The hardware moat around NVIDIA is cracking. Chris Lattner argues NVIDIA’s dominance is a software lock-in problem, not a silicon one. Its CUDA platform is a 20-year-old system unsuited for modern AI, forcing developers into a proprietary silo.
Google, building TPUs for seven generations, now possesses better scale-out capabilities, according to Lattner. The barrier is Google’s lack of a developer community. Amazon’s Trainium and Inferentia chips are also gaining ground with elite clients like Anthropic.
“Hardware vendors refuse to cooperate, forcing developers into proprietary silos that stifle scaling.”
- Chris Lattner, This Week in AI
This fragmentation is occurring as AI itself dissolves other traditional moats. Ben Horowitz states the old software rule - that you can’t hire your way out of a delay - is dead. A company two years behind can now buy enough GPUs and data to compress development into weeks.
Legacy customer lock-in is evaporating, as AI agents can navigate any interface and migrate data, creating what Horowitz calls a “SaaSpocalypse.” Product lifecycles that once spanned a decade may now last just five weeks.
Private equity is capitalizing on this volatility by targeting a different legacy sector: professional services. The playbook involves buying fragmented accounting or law firms and injecting AI to automate the “bottom 50%” of tasks, collapsing the P&L and bypassing offshoring.

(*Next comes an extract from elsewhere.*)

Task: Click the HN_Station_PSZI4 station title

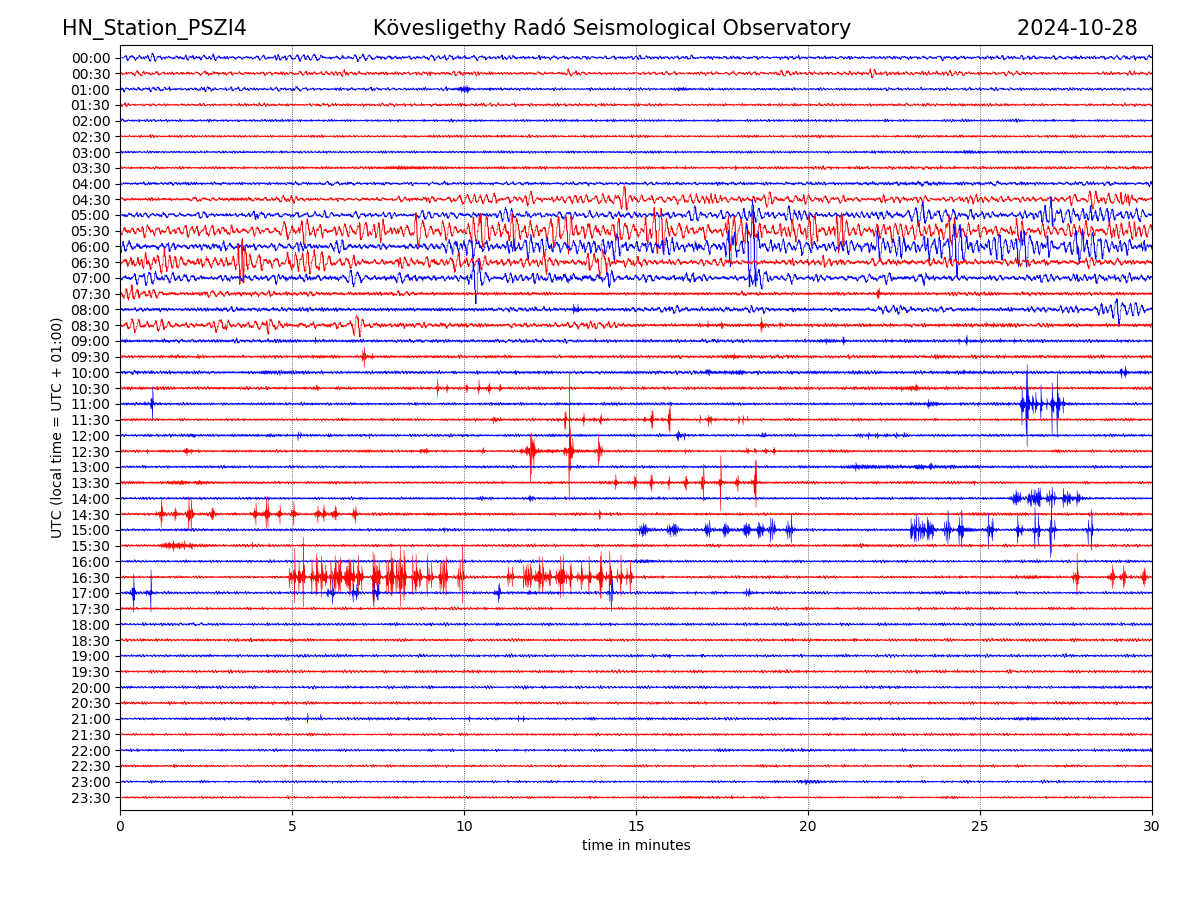Action: coord(154,28)
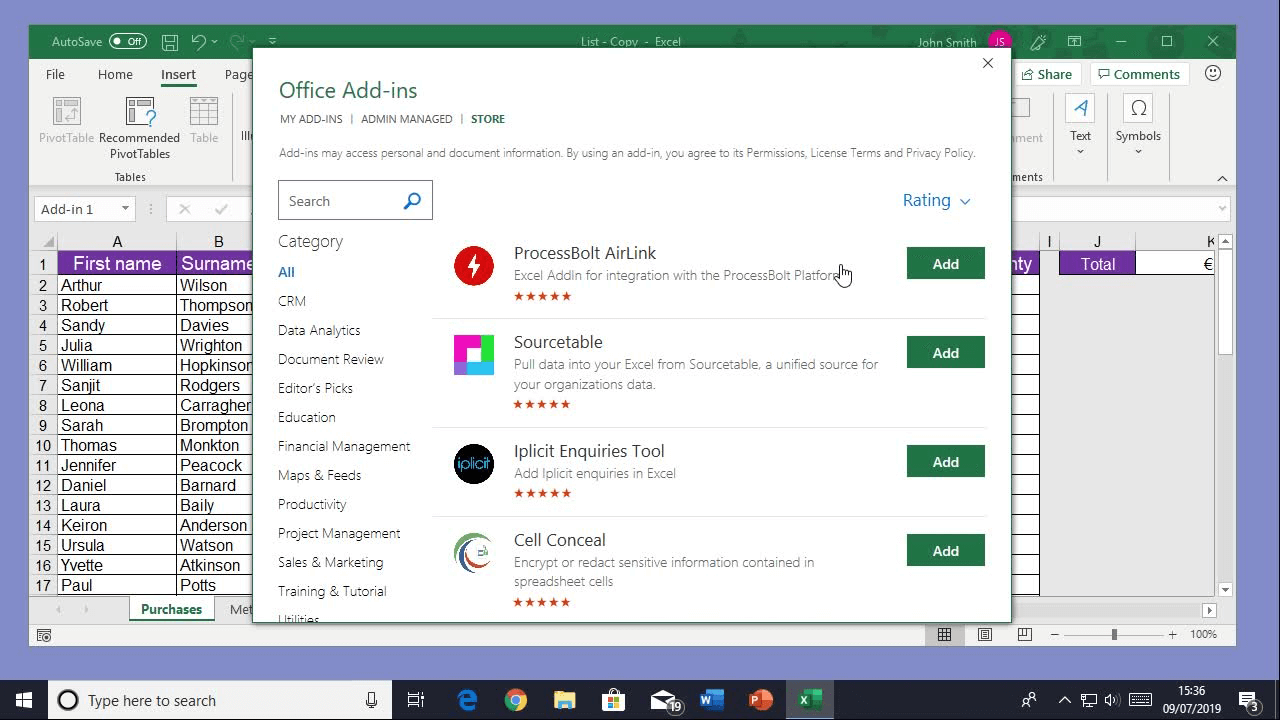Add the Sourcetable add-in

[x=944, y=352]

Meanwhile, the physical infrastructure for this AI boom is faltering. Horowitz points to a critical U.S. shortage of electricity, memory, and manufacturing capacity. Servers are shipping without RAM, and the grid cannot support new power-hungry clusters - a hardware crisis that $15 billion in new a16z funding aims to address.
The race is no longer just about chips, but about who can build the complete, functional stack before the lights go out.